外国人技能実習生へ支給する日本語学習に係る費用について、採用後における日本語学習と採用前における日本語学習に分けてご説明いたします。

採用後における日本語学習

採用後に外国人技能実習生が受けた日本語学習に係る費用について、会社から支給を受けたものについては、所得税は非課税になるものと考えます。
所得税が非課税となる根拠規定としては、2つ考えられます。

一つ目は、所得税法9条1項15号を根拠とする、学資金に関する規定です。
この規定によると、学資に充てるため給付される金品は、給与その他対価の性質を有するものを除き、所得税は非課税とされています。
ここでの「給与その他対価の性質を有するもの」については、給与所得者が使用者から受ける学資金であっても、その学資金が通常の給与に加算して受けるものであり、かつ、法人の役員など一定の者の学資に充てるもの以外のものであれば、「給与その他対価の性質を有するもの」には該当しないものと取り扱われ、所得税は非課税とされています。

二つ目は、所得税法基本通達36-29の2を根拠とする、技能習得費用に関する記載です。
この記載によると、使用者の業務遂行上の必要性に基づき、使用人に当該使用人としての職務に直接必要な技術もしくは知識を習得させ、又は免許もしくは資格を取得させるための研修会、講習会等の出席費用又は大学等における聴講費用に充てるものとして支給する金品については、これらの費用として適正なものに限り、所得税は非課税とされています。
ここでのポイントは、「職務に直接必要」なものに限定されている点になります。外国人技能実習生が職務を遂行するうえで、日本語が必須でない場合には、所得税が非課税とされる技能習得費用に該当しないことになります。

採用前における日本語学習

日本語学習に係る費用が既に支出されている場合には、採用時に支給する日本語学習に係る費用については、もはや「学資に充てるため」「技能習得費用に充てるため」に支給するものとはいえないため、所得税の非課税の対象とはならないものと考えます。
なお、外国人技能実習生が非居住者の時点で支給する場合には、国内において人的役務を提供することに基因する報酬として国内源泉所得是に該当するものと考えます。(所161Ⅰ⑫イ)
また、外国人技能実習生が居住者の時点で支給する場合には、役務の提供を約することにより一時に取得する契約金として、源泉徴収の対象になるものと考えます。(所204Ⅰ⑦、所令320Ⅵ) 

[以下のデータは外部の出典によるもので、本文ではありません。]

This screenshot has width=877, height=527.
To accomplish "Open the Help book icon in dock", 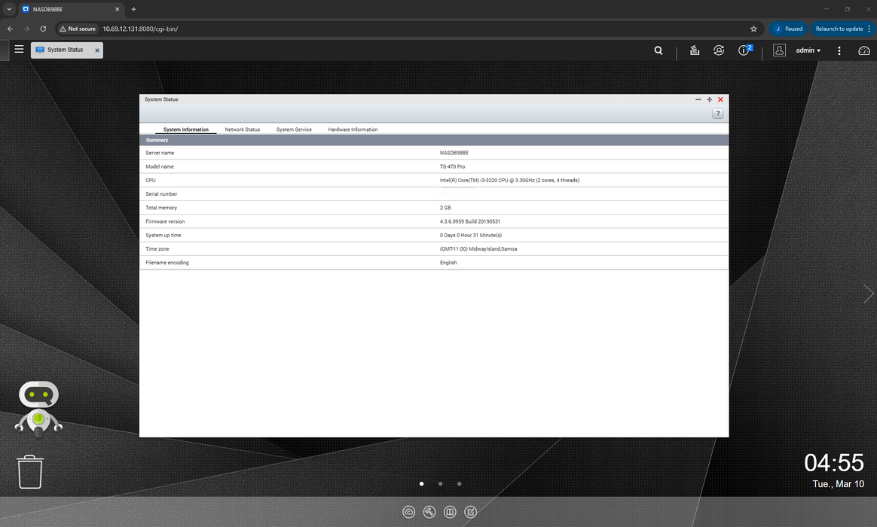I will [x=450, y=512].
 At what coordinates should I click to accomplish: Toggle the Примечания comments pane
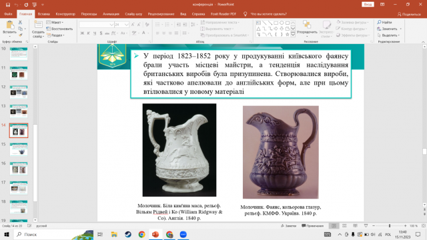[x=313, y=226]
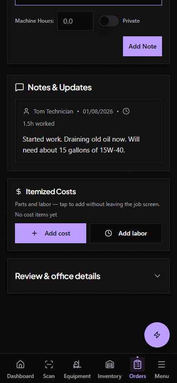The width and height of the screenshot is (177, 383).
Task: Click the Add cost button
Action: (x=50, y=233)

ただし、奨学金の返済に充てるための給付については、学資に充てるため給付する金品に該当するものとして、所得税は非課税として取り扱うこととされています。
この点については、国税庁の質疑応答事例において、次のように記載されています。

【質疑応答事例】
奨学金の返済に充てるための給付は「学資に充てるため給付される金品」に該当するか
所得税法第9条第1項第15号《非課税所得》は、学資に充てるため給付される金品は、給与その他対価の性質を有する一定のものを除き、非課税と規定しているところ、その貸与を受けた奨学金の返済に充てるための給付については、給付される金銭そのものがその奨学金の貸与者に支払われ、直接学資に充てられていないことから、その給付は原則として「学資に充てるため給付される金品」には該当しません。
しかしながら、奨学金の返済に充てるための給付は、その奨学金が学資に充てられており、かつ、その給付される金品がその奨学金の返済に充てられる限りにおいては、通常の給与に代えて給付されるなど給与課税を潜脱する目的で給付されるものを除き、これを非課税の学資金と取り扱っても、課税の適正性、公平性を損なうものではないと考えられます。

既に採用済みの外国人技能実習生への支給

(1)入国時の渡航費、(2)送出機関への支払手数料、(3)日本語学習に係る費用について、いずれも、実施と支給が近接していない状況下で支給されており、それぞれの目的のために充てられるという前提要件を満たさないため、所得税の非課税の対象にはならないものと考えます。